Von dieser Stadtzeitung wurden monatlich rund 1300 Exemplare mit 40 Seiten produziert und für je 2 Mark verkauft - alles selbstverständlich non-profit und ohne Bezahlung der Arbeit. Auch wenn Schreibe und Lay-Out aus Profi-Sicht einiges zu wünschen übrig ließen - auf Themenvielfalt und Recherche kann man heute noch stolz sein. Die Göttinger Stadtzeitung war ein echtes Stück Gegenöffentlichkeit mit Artikeln, die gründlich und teilweise undercover recherchiert wurden.

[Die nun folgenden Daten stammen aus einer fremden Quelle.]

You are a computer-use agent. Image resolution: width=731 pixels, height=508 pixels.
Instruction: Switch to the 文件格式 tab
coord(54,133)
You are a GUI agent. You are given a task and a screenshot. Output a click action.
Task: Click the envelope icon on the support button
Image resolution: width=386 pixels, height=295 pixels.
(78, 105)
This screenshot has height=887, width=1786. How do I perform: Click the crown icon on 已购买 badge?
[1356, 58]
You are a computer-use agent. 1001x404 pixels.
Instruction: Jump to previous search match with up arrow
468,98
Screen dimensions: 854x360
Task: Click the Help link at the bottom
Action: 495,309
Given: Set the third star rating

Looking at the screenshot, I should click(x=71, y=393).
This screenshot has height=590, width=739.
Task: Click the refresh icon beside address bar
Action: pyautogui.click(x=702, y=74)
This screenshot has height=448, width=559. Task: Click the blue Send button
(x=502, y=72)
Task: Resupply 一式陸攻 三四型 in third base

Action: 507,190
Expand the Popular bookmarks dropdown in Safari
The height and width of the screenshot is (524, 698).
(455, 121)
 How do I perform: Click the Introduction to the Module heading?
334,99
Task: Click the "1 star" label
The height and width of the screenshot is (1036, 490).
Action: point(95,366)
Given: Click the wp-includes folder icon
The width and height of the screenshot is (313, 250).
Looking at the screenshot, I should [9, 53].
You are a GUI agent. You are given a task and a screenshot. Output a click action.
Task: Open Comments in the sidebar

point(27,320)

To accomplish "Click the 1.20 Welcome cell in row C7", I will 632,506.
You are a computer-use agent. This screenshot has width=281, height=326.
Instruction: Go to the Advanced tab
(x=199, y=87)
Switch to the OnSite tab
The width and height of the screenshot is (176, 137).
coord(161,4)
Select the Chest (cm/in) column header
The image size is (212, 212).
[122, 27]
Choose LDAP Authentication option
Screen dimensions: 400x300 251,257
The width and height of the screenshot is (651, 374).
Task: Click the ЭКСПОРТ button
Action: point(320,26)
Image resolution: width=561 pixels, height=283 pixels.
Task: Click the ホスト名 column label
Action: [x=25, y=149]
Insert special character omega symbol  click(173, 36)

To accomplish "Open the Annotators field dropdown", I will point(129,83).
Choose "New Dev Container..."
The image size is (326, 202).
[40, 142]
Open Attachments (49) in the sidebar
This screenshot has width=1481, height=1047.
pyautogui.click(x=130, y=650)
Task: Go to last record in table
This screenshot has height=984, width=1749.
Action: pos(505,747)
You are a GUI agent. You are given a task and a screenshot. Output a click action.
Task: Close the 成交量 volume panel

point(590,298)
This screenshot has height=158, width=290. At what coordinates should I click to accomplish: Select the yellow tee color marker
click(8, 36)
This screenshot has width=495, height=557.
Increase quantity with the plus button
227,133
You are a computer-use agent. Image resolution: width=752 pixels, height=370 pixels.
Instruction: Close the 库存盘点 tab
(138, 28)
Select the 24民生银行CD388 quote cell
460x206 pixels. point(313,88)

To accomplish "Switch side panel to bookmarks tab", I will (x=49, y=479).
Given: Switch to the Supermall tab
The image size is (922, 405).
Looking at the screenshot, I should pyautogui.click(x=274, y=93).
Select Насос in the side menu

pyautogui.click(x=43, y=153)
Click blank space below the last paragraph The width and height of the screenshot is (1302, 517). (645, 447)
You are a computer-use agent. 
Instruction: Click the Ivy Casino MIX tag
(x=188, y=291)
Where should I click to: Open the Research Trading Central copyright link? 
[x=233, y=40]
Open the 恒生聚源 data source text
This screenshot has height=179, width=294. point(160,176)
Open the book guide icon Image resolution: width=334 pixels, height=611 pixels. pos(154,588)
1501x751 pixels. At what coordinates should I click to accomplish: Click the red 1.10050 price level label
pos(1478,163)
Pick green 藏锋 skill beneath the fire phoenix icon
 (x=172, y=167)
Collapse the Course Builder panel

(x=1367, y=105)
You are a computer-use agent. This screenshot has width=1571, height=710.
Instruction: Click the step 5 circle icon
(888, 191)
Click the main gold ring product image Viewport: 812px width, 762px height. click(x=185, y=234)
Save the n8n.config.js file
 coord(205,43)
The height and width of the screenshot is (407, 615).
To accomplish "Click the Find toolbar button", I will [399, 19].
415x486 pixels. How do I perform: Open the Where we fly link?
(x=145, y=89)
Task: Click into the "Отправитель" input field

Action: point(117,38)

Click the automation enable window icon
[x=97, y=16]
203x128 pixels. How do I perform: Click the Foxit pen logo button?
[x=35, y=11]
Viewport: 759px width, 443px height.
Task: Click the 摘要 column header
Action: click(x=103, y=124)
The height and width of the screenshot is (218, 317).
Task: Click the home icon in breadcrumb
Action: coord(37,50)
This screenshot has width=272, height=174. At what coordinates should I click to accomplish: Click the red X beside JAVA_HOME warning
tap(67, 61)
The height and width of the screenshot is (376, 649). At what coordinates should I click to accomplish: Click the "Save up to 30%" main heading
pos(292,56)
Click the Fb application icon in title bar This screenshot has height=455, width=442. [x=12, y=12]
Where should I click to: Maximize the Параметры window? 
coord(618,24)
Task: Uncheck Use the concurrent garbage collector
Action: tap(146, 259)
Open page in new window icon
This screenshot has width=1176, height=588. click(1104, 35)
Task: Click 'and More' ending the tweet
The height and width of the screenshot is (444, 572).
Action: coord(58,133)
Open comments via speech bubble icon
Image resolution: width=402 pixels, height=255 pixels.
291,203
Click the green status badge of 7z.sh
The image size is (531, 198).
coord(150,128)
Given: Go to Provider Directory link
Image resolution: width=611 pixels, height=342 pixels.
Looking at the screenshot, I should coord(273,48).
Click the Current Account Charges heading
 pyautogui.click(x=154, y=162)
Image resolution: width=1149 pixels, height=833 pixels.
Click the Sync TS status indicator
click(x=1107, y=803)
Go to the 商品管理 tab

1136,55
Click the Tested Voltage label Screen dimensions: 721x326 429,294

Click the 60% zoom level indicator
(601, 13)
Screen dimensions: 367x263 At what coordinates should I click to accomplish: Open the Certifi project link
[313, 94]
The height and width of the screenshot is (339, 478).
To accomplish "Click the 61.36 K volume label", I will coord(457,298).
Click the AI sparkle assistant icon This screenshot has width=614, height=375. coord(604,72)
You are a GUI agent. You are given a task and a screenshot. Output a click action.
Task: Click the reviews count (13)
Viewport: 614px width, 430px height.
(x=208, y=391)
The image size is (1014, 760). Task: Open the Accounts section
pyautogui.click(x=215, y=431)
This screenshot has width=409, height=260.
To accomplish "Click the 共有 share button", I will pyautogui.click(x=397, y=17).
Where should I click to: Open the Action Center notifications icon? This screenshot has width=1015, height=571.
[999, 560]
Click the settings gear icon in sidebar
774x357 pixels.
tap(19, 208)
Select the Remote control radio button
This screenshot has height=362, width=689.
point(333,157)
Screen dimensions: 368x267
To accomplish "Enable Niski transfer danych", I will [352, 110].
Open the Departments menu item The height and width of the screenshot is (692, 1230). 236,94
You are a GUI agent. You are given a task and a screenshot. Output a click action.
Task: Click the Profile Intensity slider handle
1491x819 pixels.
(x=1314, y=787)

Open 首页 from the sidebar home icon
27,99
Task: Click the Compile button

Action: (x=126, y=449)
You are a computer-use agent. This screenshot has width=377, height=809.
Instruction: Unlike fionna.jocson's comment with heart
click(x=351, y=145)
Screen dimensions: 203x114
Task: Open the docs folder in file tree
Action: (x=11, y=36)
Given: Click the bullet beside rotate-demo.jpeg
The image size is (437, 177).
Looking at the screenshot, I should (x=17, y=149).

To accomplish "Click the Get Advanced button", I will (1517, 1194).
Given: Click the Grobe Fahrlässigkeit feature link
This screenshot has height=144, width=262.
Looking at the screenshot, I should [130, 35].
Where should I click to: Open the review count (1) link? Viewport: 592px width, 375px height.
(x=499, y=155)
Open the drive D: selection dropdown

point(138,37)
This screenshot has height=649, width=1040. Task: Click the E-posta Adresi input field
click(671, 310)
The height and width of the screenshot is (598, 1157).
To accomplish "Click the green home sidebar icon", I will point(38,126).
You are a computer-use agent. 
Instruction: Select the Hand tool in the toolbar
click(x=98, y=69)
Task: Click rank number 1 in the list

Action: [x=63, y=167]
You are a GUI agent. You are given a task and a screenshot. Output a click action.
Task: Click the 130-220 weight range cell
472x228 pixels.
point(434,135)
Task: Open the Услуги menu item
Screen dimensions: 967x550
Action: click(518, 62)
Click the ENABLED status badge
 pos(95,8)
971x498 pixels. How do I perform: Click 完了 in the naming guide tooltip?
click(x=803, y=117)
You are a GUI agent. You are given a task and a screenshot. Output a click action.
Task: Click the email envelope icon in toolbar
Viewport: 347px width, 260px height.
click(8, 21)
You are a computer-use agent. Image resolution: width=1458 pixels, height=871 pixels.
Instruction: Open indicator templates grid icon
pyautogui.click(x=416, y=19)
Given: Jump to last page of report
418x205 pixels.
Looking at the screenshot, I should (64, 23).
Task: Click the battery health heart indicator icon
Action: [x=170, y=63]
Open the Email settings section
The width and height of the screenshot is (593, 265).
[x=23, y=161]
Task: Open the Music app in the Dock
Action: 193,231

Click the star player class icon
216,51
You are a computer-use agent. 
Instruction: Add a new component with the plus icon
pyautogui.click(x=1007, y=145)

Lieblingsfeinde der GöSZies
(ohne Anspruch auf Vollständigkeit)
Briese, Bruno  lmmobilien-Tycoon
Busch, Kurt  OB, SPD
Dawe, Bauunternehmer und Vermieter
Göttinger Blick
Göttinger Tageblatt
Hiero ltzo - Stadtmagazinkonkurrenz
KKK - Kino König Krause
Knoke, Otto - Polizeichef
Kurth - Immobilien-Firma
Mogwitz, Gerd, Polizeichef
Rinck Gerd, Bürgermeister, CDU
Vieten, Rolf - OB, FDP

Die "Stadtzeitung" hat so manches heimliche Geschehen in Göttingen öffentlich gemacht oder näher ans Licht der Öffentlichkeit gezogen als die professionelle Presse. Ob es um miese Arbeitsbedingungen in Göttinger Unternehmen ging ob es die Lebensbedingungen in der Füchtlingsunterkunft ,,Hotel Astoria" waren oder ob es das bis dahin unkontrollierte und reichlich rechtsstaatsferne Gebaren des Göttinger Polizei-Aufklärungskommandos mit seinen bei uns ausführlich veröffentlichten Polizeifunkprotokollen in der Spurendokumentation "Spudok" war, das waren Themen die auch überregional Beachtung fanden. Ob im niedersächsischen Landtag oder in der Redaktion des "Spiegel" - Nachfragen gab es darauf viele. Unsere kleine Zeitung hatte damit im besten demokratischen Sinn eine Kontrollfunktion.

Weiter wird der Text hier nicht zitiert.